New Hope for the Northern White Rhino

New genetic analysis has discovered that northern and southern white rhino populations have had contact throughout history. This means that genes from southern white rhinos could be used to successfully rescue their critically endangered northern cousins.

White Rhino Image: Hein waschefort [CC BY-SA 3.0 (https://creativecommons.org/licenses/by-sa/3.0)], from Wikimedia Commons

New genetic analysis of white rhino populations suggests it could be possible to rescue the critically endangered northern white rhinoceros from extinction, using the genes of its less threatened southern cousin.

The findings were published in Proceedings of the Royal Society B: Biological Sciences.

Analysing genetic samples from 232 rhinos, researchers from Cardiff University and the University of Venda in South Africa found that despite the northern and southern populations of white rhinos splitting from each other one million years ago they have occasionally shared genes during cold and arid periods, when African grasslands expanded, as recent as 14,000 years ago.

Dr Isa-Rita Russo from Cardiff University, said: “By looking at the white rhino’s population history we’ve been able to establish that there was contact between northern and southern rhino populations throughout history. This is an exciting find! Genetic proof of contact between the populations suggests it may be possible to successfully rescue the northern white rhinoceros using southern white rhinoceros genes to create embryos, although further data would need to be collected to confirm this.”

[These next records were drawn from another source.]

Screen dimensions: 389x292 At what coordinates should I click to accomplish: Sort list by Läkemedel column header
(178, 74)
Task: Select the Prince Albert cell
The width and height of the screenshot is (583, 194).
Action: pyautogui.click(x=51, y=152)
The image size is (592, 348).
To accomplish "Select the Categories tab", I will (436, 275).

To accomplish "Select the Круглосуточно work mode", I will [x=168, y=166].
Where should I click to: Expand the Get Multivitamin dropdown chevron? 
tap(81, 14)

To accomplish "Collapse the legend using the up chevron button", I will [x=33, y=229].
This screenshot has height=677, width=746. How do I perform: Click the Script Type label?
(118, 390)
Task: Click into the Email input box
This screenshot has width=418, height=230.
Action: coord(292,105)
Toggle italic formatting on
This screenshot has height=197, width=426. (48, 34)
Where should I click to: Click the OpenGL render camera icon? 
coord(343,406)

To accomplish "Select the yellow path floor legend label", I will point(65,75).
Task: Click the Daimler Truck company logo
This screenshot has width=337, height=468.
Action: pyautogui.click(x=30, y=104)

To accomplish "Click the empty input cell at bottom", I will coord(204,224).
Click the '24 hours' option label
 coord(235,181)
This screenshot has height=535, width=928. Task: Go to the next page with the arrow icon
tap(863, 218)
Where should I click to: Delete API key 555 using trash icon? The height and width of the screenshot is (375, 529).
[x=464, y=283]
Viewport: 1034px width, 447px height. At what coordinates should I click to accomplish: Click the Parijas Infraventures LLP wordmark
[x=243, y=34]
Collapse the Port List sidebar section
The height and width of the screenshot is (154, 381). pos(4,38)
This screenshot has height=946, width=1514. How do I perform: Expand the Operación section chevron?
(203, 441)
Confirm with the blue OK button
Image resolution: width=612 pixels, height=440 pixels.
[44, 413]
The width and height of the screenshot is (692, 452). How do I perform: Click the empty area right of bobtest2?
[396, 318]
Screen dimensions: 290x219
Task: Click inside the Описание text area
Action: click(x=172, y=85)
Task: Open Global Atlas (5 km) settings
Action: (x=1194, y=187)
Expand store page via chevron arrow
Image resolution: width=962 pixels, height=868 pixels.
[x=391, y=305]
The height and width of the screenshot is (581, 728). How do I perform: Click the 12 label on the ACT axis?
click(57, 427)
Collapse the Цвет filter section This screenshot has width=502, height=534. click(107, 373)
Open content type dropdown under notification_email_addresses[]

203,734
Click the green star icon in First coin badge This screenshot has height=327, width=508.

Rhinos were once found throughout Eurasia and Africa, but today, three of the five rhino species are critically endangered and face a high chance of extinction. In recent years rhino numbers have dropped dramatically due to poaching for their horn which is prized in Asian countries. They also face threats from habitat loss and political conflict. White rhinoceros are the second largest land animal. Their distribution across Africa is divided into populations in the north and south. The southern population declined to its lowest number around the turn of the nineteenth century, but recovered to become the world’s most numerous rhinoceros. In contrast, the northern population was common during much of the twentieth century, declining rapidly since the 1970s, leaving only two remaining post-reproductive rhinos.

The team also found that population decline was very different in the north and south, with the northern white rhinoceros declining about 1,370 years ago, coincident with the Bantu migration, and the southern white rhinoceros declining during colonialism, starting 400 years ago.

Professor Yoshan Moodley, the lead author of the study from the University of Venda, said: “It appears that the white rhinoceros is no stranger to low genetic diversity, as our results show that the species was subjected to several climatically and anthropogenically driven population declines, which would have reduced and compressed genetic diversity in the past. This is one of the few large animals to survive the last ice age, and it seems that the additional human pressure on an already genetically compromised species has pushed the white rhinoceros further along the road to extinction.”